Quantitation of glutathione S transferase‐π in the urine of preterm neonates

Background: Glutathione S transferases (GSTs) are widely distributed enzymes found in highly varying amounts in tissues of the human body. The enzyme GST-π in urine has been used as a marker of renal distal tubular cell damage. The present study was intended to evaluate urinary excretion of GST-π and its relationship to other renal markers and to the status of oxidative stress in preterm neonates. Methods: Levels of urinary GST-π, N-acetyl-β-glucosaminidase (a marker of proximal tubular damage), albumin (a marker of glomerular damage) and 8-hydroxy-2′-deoxyguanosine (a marker of oxidative stress) and serum creatinine were measured in preterm neonates at 1 and 4 weeks of age. Results: The results showed that urinary excretion of GST-π is increased in preterm neonates compared with reported values for healthy adults. No significant relationship was detected between urinary GST-π and other markers for renal function. Urinary GST-π showed significantly positive correlation with urinary 8-hydroxy-2′-deoxyguanosine at 1 and 4 weeks.
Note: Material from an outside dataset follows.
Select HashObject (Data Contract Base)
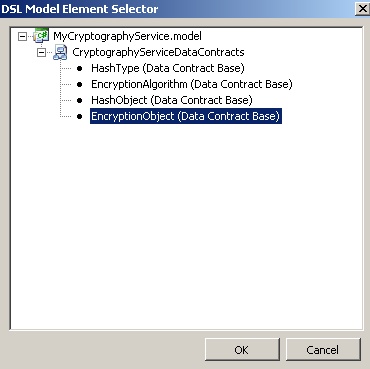The image size is (370, 369). pyautogui.click(x=172, y=100)
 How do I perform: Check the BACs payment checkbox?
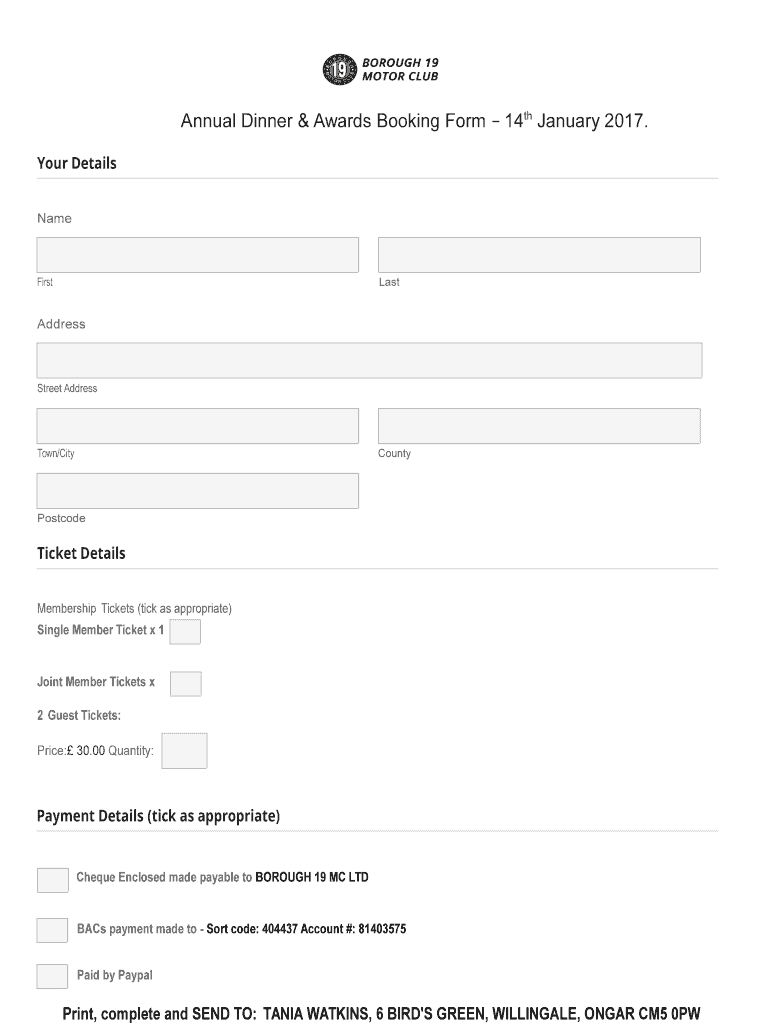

Sick neonates treated with supplemental oxygen and mechanical ventilation showed significantly higher levels of GST-π as well as 8-hydroxy-2′-deoxyguanosine than clinically stable neonates did at 4 weeks. Conclusions: These results indicate the potential effect of systemic oxidative stress on urinary excretion of GST-π. Further studies are necessary to explore the effect of oxidative conditions on expression of GST-π in distal tubules in the human kidney.